Goal of the exercise
As an exercise in exact copying, transcribe the lines below from the one holding "Screen dimensions: 681x779" through the last, with both ends included and pictures left out.
***** Source material *****
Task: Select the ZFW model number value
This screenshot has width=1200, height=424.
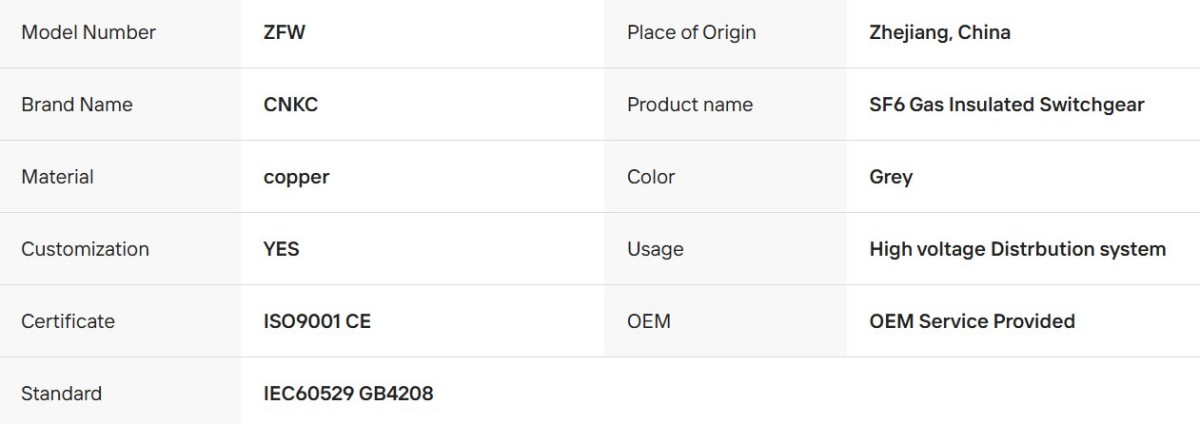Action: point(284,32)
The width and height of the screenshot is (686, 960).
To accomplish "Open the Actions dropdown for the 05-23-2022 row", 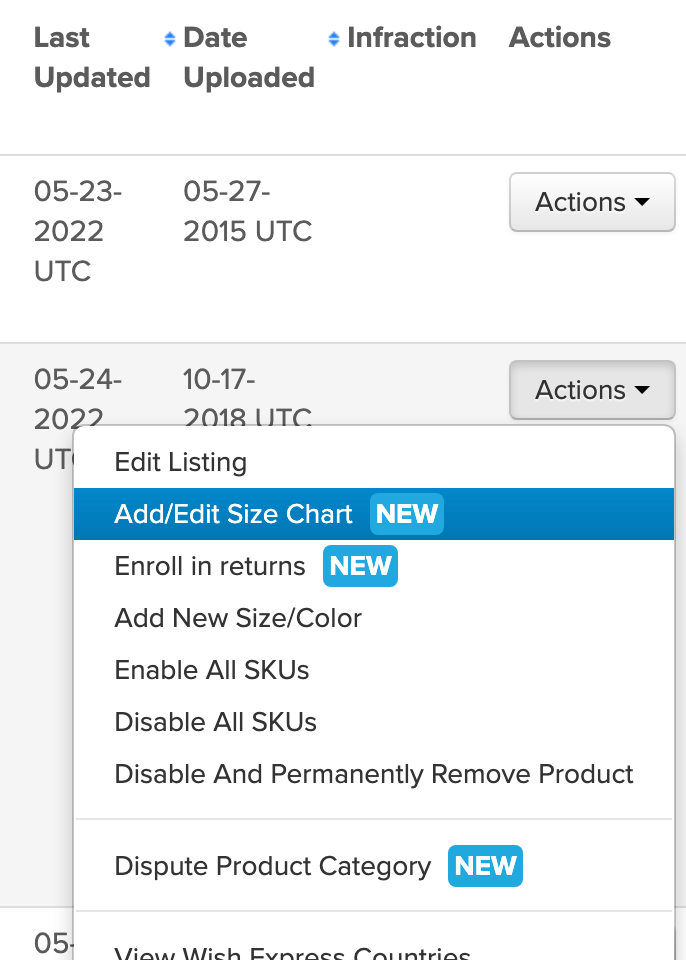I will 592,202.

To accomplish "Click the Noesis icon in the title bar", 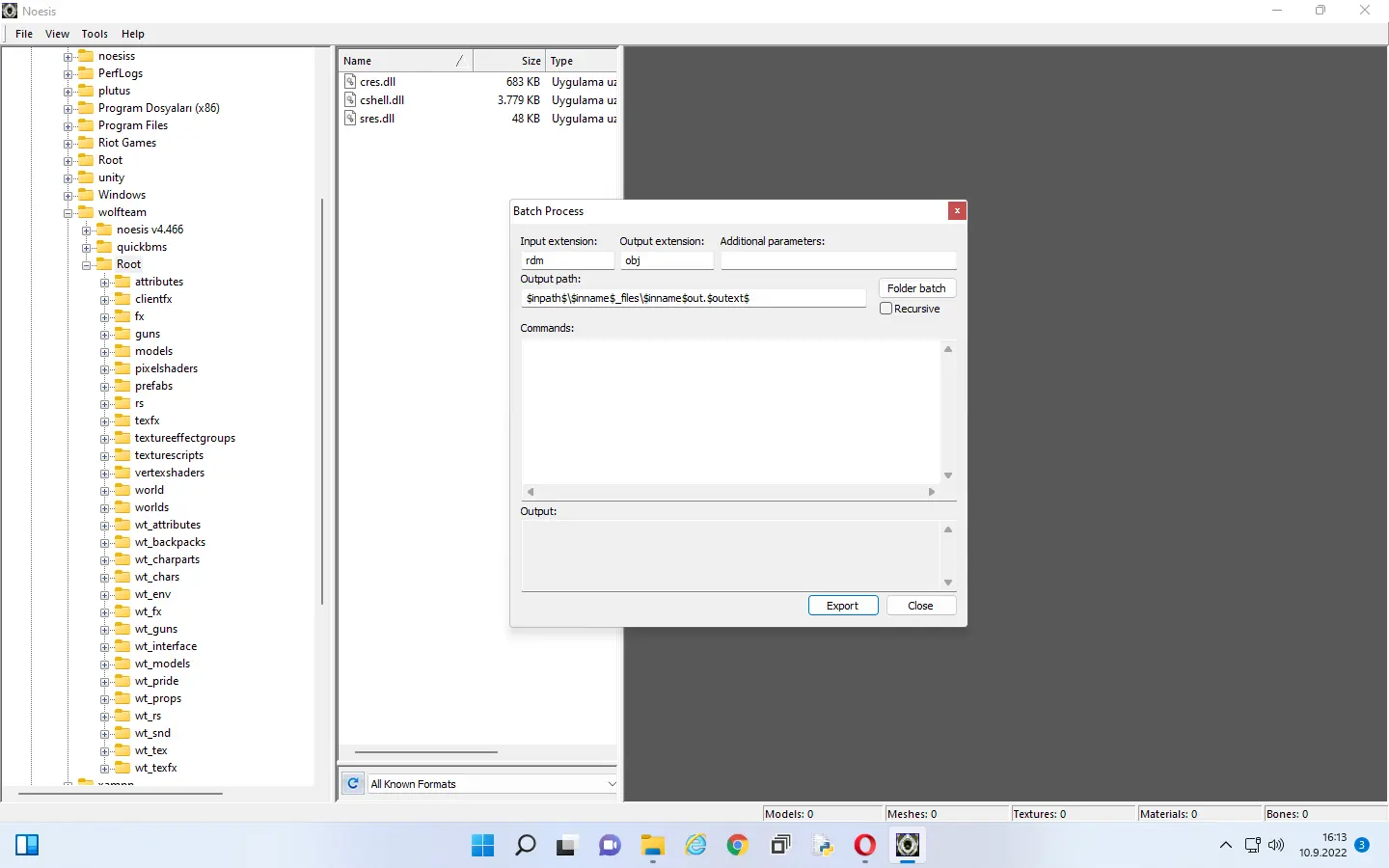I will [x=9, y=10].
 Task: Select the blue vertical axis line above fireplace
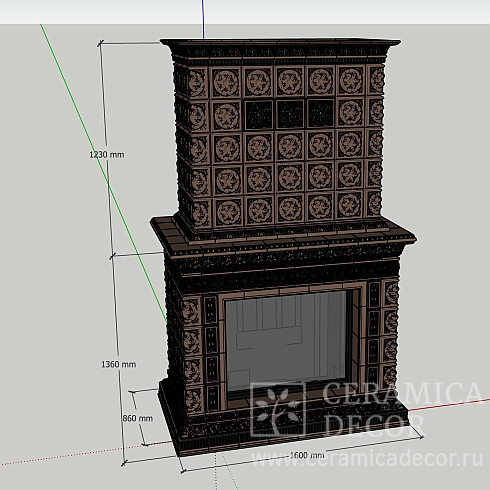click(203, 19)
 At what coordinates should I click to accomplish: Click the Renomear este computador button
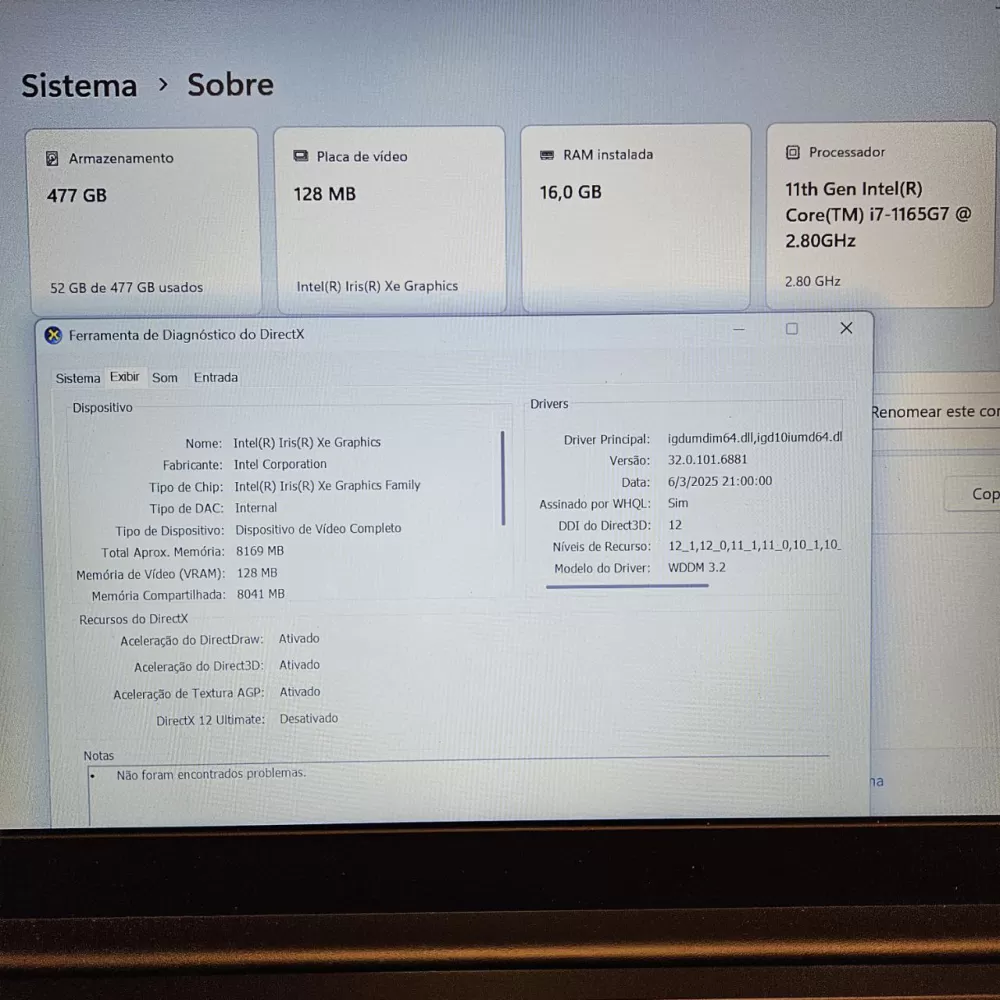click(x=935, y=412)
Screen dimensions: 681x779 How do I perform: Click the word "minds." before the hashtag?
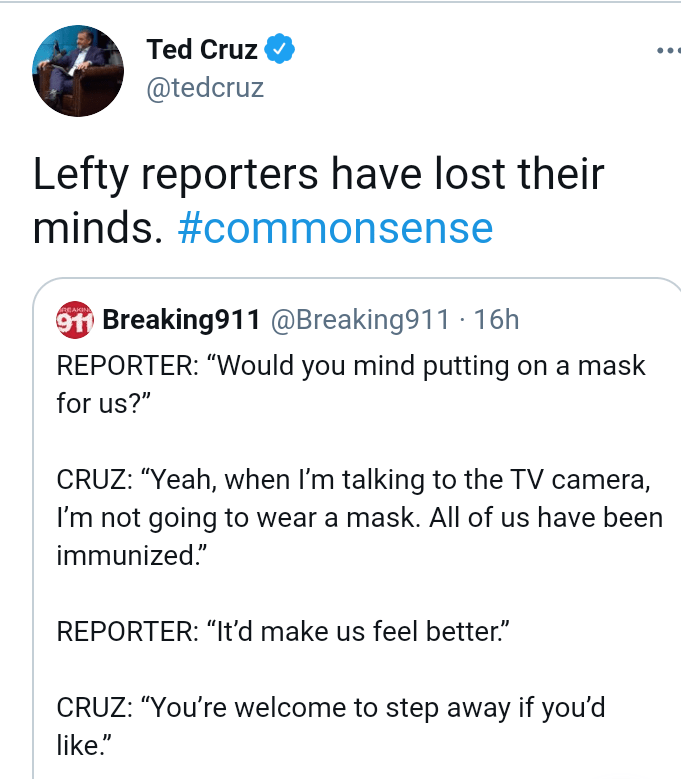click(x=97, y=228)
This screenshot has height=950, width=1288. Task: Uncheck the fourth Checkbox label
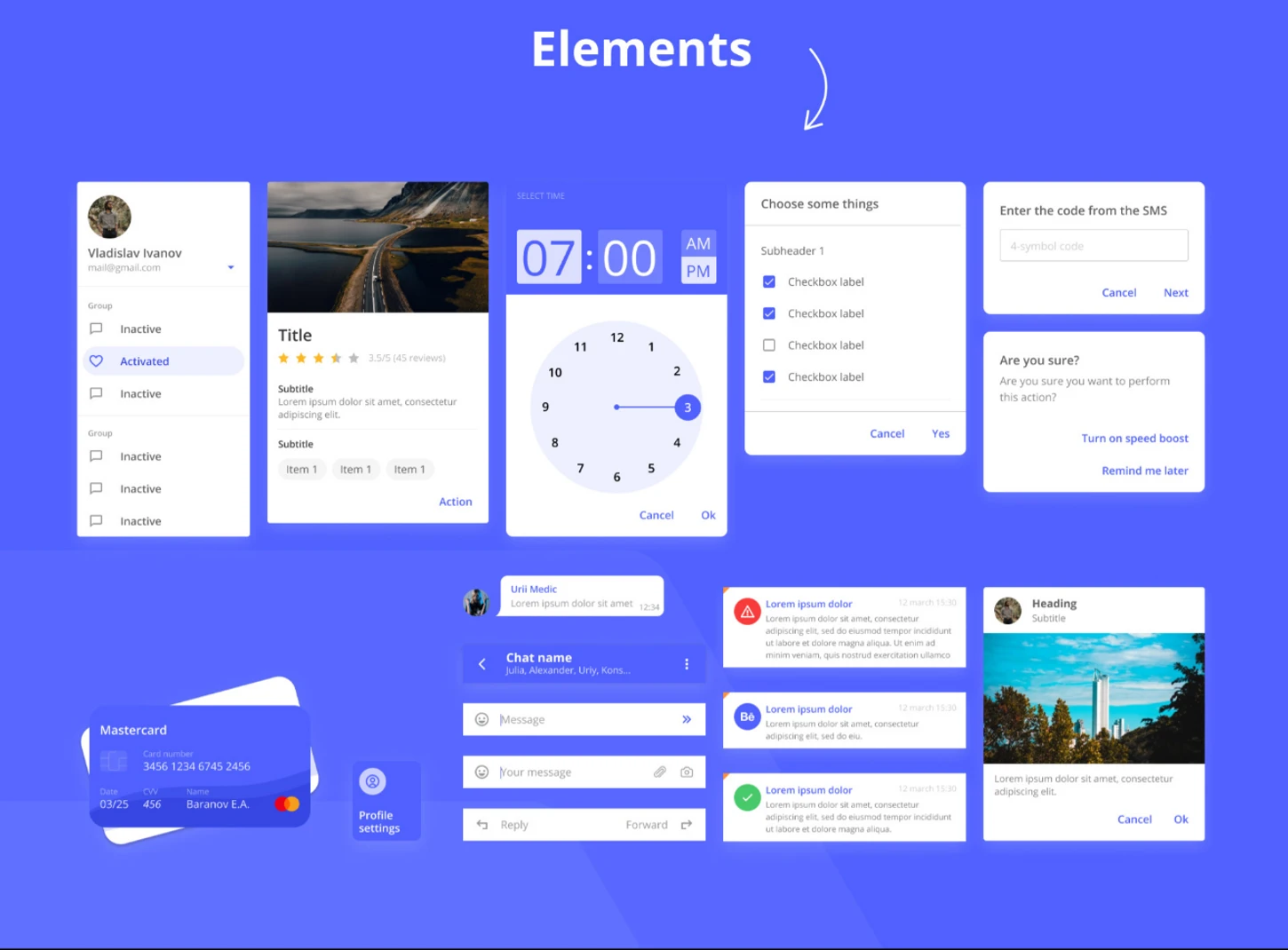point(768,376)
*****
Task result
Screen dimensions: 681x779 How do I perform: Click the word "minds." before the hashtag?
click(x=97, y=228)
This screenshot has height=950, width=1288. Task: Uncheck the fourth Checkbox label
point(768,376)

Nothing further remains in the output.